Several times the book says ships came to a “halt” in the middle of orbital and battle maneuvers. The “lightning” weapon is very hard to square with even a single semester of electromagnetism.

The “black hole” weapon kept getting applied as if any black hole must have an ultra-strong gravitational field, seemingly oblivious to the fact that “small” black holes are completely possible (and would be much more practical to create, assuming you have to create them with energy or mass “on-hand’ as opposed to borrowed from…. somewhere). But a black hole with a mass of 100 kg would require 90 million Gj to create (if a 100% efficient mechanism is assumed), yet the event horizon would be smaller than a proton, and its gravitational field would be minuscule at radiuses larger than a proton! As a weapon, such a black hole would be lucky to collapse a couple atomic nuclei, not spaghettify whole ships or function as a navigational slingshot tool. Such an object would probably be more deadly by just having a nicely charged accretion disk, relativistic jet, or maybe an unnaturally high spin rate. The weapon that creates these BH’s is summarily described as “interdimensional,” but no further attempt is made to lend credibility to how such a device could exist – nor how a device could create and “fire” a concentration of energy capable of collapsing into a BH without it immediately wreaking havoc on the very device that just “fired” it. And speaking of “spaghettification”, the radius of a BH event horizon hugely impacts the difference in tidal forces, such that a “practical” BH weapon would just tear materials apart, while solar-mass BH’s would be able to tug on near and far parts of a falling object enough to say it might “spaghettify’ something, while a supermassive BH would just gently tug an object crossing its EH.

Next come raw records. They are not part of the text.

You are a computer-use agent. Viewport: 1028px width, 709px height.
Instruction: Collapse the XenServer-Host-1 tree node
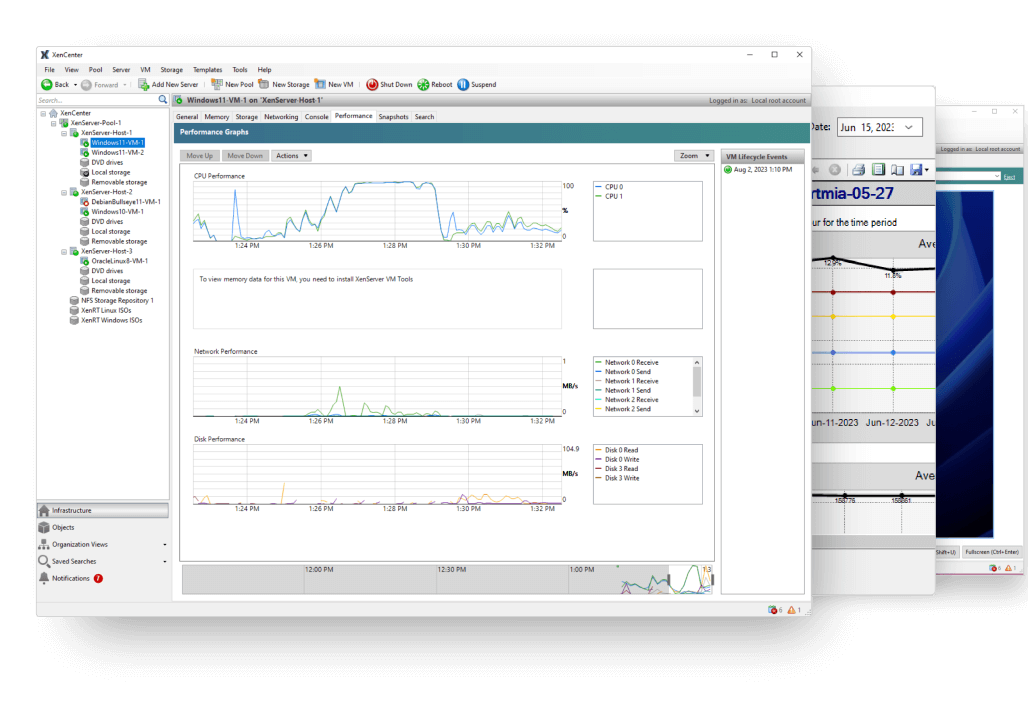pos(64,132)
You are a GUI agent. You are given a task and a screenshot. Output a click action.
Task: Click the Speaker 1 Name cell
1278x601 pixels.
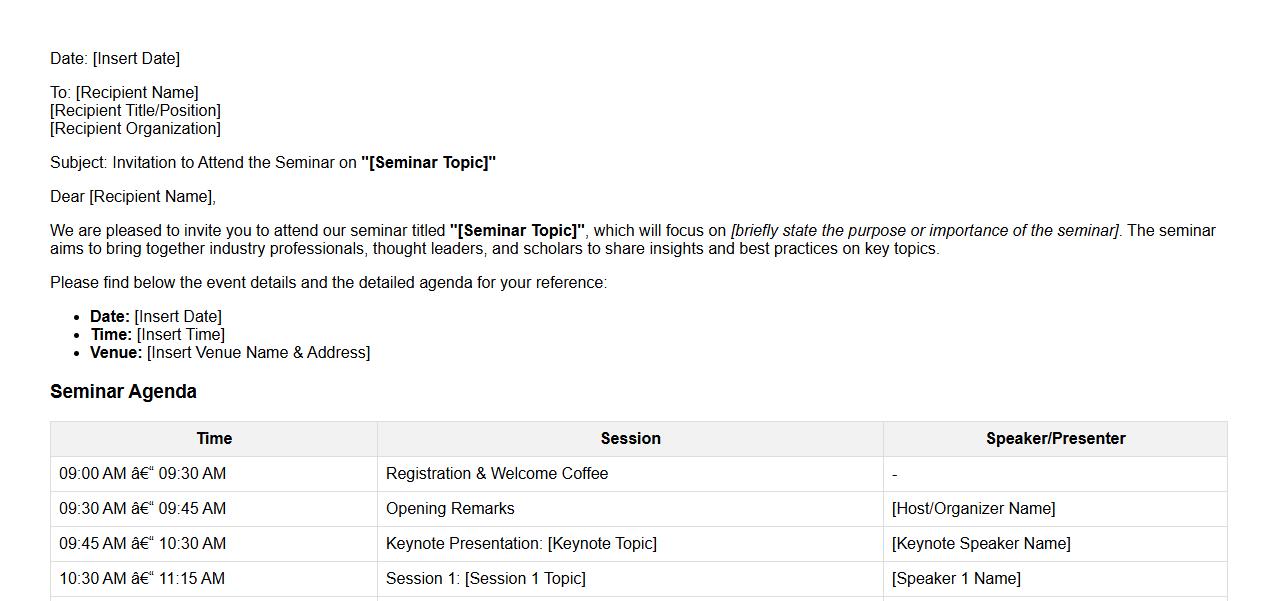956,579

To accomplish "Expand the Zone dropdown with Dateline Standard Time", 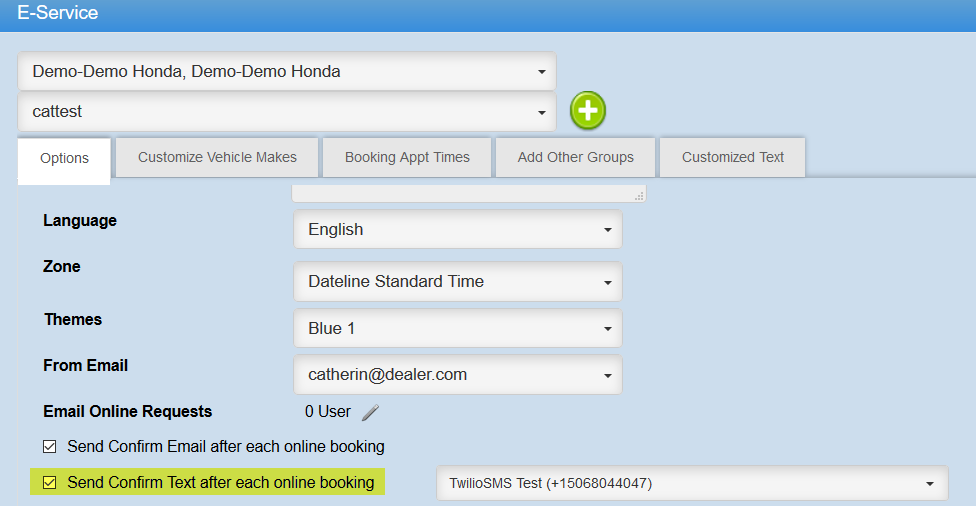I will [x=457, y=282].
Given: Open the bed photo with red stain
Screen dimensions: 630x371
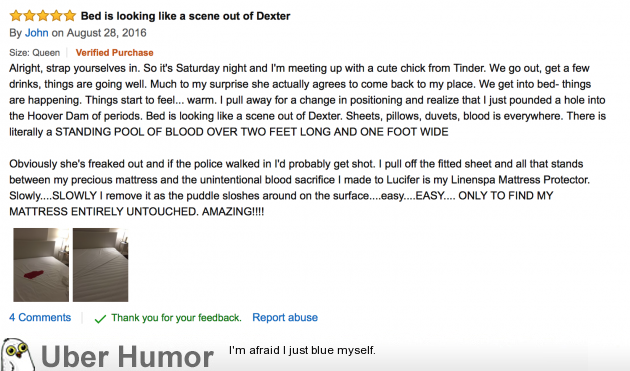Looking at the screenshot, I should point(41,265).
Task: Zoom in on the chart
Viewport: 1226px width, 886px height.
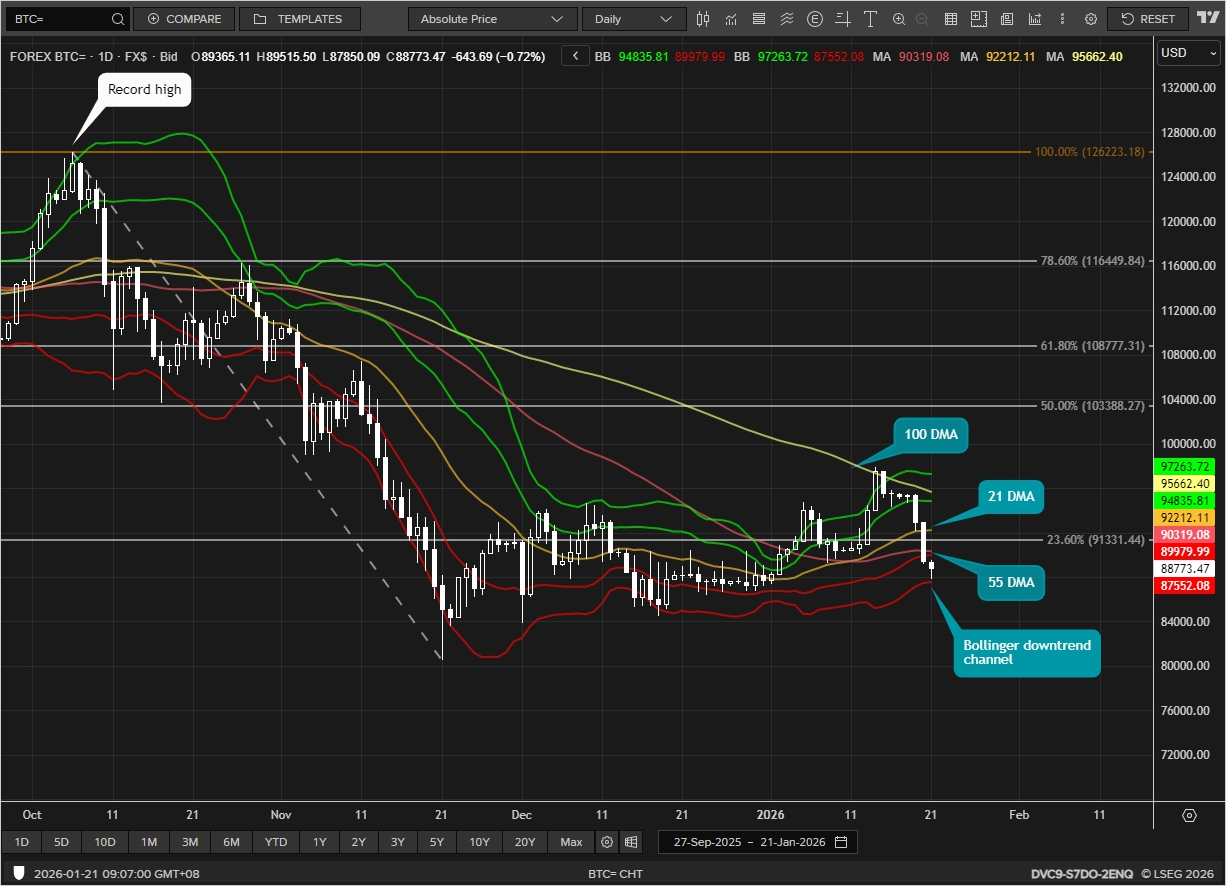Action: 898,19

I also had trouble continuing to suspend my disbelief when mutual AI-hacking was represented as a medieval battle inside a VR stage.

So, for some light entertainment, its all right, but I personally think there are more entertaining books to read that don’t short-change the science so much. In fact, I dont think getting the science right(-enough) would weaken the story or make a novel unapproachable. It definately is better than feeding the scientifically-illiterate more illiterate-punch.